Ingram Micro costs jump
Ingram Micro shares have tumbled after it revealed rising costs in Q1. It still says it expects sales to grow in low-to-mid single digits in the quarter ending June and the year ending December. It is busy restructuring the European business and closing offices, and reported better growth in Europe, offset elsewhere. Europe's revenue was $3bn, up 12% year-over-year in dollars and 7% in local currency.
Businesses in the United Kingdom, France, Netherlands, Spain and Italy all delivered solid double digit growth in local currency, it says. "The company accelerated its strategic investments and ramped up spending ... first quarter earnings per share growth was impacted by the combination of these investments and higher interest and other expenses," it says. Total global revenue rose 1% to $10.38bn.
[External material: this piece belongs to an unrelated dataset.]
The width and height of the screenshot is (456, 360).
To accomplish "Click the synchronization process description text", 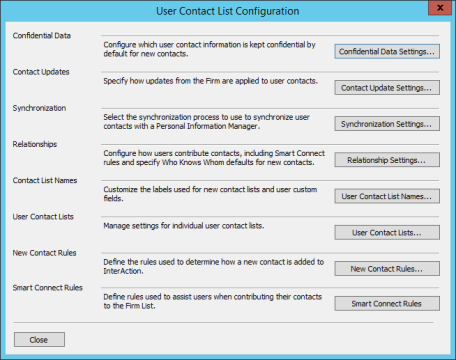I will tap(207, 122).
"The PC refresh cycle picked up but we selected not to participate in some of the business as it was not up to our profitability standards," says CEO Alain Monié. "We are also adding R&D resources to develop proprietary Ingram Cloud offerings, now launching a new series of cloud managed services."
On a global basis, it is "adding expertise and programs to move further of the values stack and improve our mix of advance solutions. We continue receiving high value authorizations in data centre virtualization, security, enterprise networking and unified communications," he says.
"In addition to headcount reduction in all regions, initial actions include consolidating our German mobility and distribution warehouse operations into one, shutting our Belgium warehouse and consolidating it with the Netherlands, closing our current regional headquarters in Brussels and moving some of these activities to lower cost locations in Europe and transferring back-office functions through our shared service center in Bulgaria."
These actions will result in sizable annual cost savings, it says. However, due to the time associated with procedural requirements in Europe, Ingram Micro does not expect to begin to realise any significant benefit until the second half of 2014.
The company's costs rose 10% to $542.2m in the first quarter ended March 31. Net income halved to $24.8m from $49.8m a year earlier.